Santarcangelo ricorda Cristina Garattoni a 30 anni dalla scomparsa: l’eredità della prima sindaca resta viva
Santarcangelo celebra la figura della prima cittadina donna: dalla mobilità sostenibile alla cultura, il suo progetto di città guarda ancora al futuro
Trenta anni fa, il 9 luglio 1996, Santarcangelo piangeva Cristina Garattoni, prima sindaca di una città che ha contribuito a cambiare con uno sguardo gentile e volto al futuro, competenza e politiche mirate. Una città da sempre avanti sui tempi. Emblematico a tal proposito il pensiero che un bambino di una scuola elementare di Roma, venuto in gita scolastica nella nostra città, che in un tema scrisse “Santarcangelo è una cittadina molto bella, ma anche un po’ strana, basti dire che il Sindaco è una ragazza che va in bicicletta”.
La visione forse ingenua e innocente di un adolescente degli anni ‘90 ha in realtà una forza incredibile. Queste parole ci ribadiscono quanto siamo una comunità da sempre proiettata nel futuro e quanto l’eredità di Cristina sia presente e attuale. Oggi l’Italia ha la sua prima premier mentre Santarcangelo ha avuto altri 10 anni di guida al femminile e la mobilità lenta e sostenibile, il vivere la città e il territorio sui pedali, sono fra i cardini della nostra azione amministrativa.
Ciò per cui viene più ricordata è senz’altro la vicinanza ai cittadini, la sua forte spinta alla partecipazione, al bene comune, nel senso più pieno del termine. Non a caso nel corso del suo mandato ha creato terreno fertile e alimentato quei movimenti che poi hanno portato alla nascita della Banca del Tempo, prima in tutta Europa e tutt’ora attiva, seguendo un ideale autentico di comunità e solidarietà che parte dal basso e vicina ai cittadini.
“Cristina era innamorata della sua città, amava la piazza, le strette vie del centro storico dove era nata, il Festival del Teatro e interpretava la politica come servizio, come strumento per mettersi a disposizione degli altri” si legge tra le testimonianze in suo ricordo.
Il centro storico, che custodisce il cuore della tradizione e della cultura santarcangiolese, culla di due importanti istituzioni della città: la poesia dialettale e il Festival Internazionale del Teatro in Piazza.
Due pilastri della nostra cultura a cui Cristina Garattoni era da sempre molto legata: da un lato è al Festival dei Teatri che ha avuto inizio la sua carriera professionale, dall’altro il suo percorso politico, amministrativo, giornalistico ma anche personale è stato profondamente segnato da legame di amicizia sincera con Tonino Guerra. Non a caso, capitava spesso vederli camminare, discutendo di qualche tema cittadino, per le vie del centro storico che entrambi amavano.

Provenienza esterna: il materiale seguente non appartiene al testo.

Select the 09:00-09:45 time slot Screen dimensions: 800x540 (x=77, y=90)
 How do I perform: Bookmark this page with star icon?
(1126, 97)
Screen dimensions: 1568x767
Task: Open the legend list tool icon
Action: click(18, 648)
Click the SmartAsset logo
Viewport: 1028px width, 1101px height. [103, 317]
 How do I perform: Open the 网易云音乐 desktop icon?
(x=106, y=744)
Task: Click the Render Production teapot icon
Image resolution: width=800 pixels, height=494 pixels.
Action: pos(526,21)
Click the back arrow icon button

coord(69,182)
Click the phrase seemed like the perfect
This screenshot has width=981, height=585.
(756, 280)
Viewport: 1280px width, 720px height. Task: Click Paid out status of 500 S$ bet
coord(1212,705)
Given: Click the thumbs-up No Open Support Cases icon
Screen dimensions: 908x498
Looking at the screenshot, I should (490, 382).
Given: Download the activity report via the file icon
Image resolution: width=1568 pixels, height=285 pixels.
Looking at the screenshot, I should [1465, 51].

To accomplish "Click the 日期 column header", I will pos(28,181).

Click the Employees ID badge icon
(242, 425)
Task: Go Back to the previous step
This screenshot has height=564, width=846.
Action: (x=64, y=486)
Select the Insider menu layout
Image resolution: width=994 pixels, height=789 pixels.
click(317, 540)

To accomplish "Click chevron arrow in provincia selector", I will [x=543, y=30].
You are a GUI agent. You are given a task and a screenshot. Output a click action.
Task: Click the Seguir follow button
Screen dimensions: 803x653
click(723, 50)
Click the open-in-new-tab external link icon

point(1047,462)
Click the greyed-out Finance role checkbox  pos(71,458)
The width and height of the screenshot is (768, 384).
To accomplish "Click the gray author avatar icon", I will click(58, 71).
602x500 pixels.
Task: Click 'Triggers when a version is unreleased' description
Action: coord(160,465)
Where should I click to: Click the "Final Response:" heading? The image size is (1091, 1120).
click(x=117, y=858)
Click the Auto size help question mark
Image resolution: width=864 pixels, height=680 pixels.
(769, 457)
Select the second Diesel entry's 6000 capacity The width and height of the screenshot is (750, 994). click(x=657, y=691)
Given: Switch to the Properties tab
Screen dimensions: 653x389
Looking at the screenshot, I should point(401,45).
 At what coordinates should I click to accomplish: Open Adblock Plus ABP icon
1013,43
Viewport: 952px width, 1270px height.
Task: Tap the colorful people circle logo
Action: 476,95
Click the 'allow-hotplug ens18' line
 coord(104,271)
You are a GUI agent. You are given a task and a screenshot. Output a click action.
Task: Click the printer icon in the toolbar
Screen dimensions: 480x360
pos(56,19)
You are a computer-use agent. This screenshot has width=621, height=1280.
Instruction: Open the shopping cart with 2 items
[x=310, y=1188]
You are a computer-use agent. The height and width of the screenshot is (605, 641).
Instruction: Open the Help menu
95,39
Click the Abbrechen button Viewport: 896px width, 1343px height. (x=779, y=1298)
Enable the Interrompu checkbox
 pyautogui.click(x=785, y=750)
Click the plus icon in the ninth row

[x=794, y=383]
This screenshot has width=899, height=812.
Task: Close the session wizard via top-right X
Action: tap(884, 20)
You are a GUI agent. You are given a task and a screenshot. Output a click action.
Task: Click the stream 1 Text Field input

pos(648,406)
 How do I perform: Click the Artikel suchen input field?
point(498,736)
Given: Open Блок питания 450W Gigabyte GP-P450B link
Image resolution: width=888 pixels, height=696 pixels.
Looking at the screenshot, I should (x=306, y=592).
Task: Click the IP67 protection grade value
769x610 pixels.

La sua preziosa esperienza – l’attenzione all'ambiente, alla comunità, alla partecipazione e alla cultura – sono l'eredità che ci ha lasciato e che continueremo a portare avanti.
Questa mattina, insieme alla Giunta, la ricordiamo simbolicamente nella Sala del Consiglio Comunale a lei intitolata – così come faremo nel corso del prossimo Consiglio Comunale in programma alla fine del mese – consci e grati di quanto sia in realtà ancora viva in tutti noi e nella sua comunità.
Cristina Garattoni – Nata a San Justo, in Argentina, il primo novembre del 1952. Dopo una breve esperienza come insegnante nella scuola elementare di Stradone diventa responsabile dei Servizi Scolastici del Comune di Santarcangelo, incarico che lascia nel 1984 per svolgere l'attività di cronista del quotidiano l'Unità. Nel 1985 è eletta nel Consiglio comunale di Santarcangelo e diventa assessore alla Cultura e al Personale finché, il 21 novembre 1988, viene eletta sindaco della città. Fino al 1994, in qualità di Sindaco, assume anche la Presidenza del Consorzio Festival Internazionale del Teatro in Piazza. Nel gennaio '96 è nominata Presidente del Consiglio Provinciale di Rimini. Iscritta al PCI dal '78, dal 1979 riveste vari incarichi politici: segretaria della Sezione Gramsci, membro del Comitato e della Segreteria Comunale, dove rimane fino alla "svolta"; aderisce quindi al PDS entrando a far parte dell'Unione Comunale e del Comitato Federale del partito.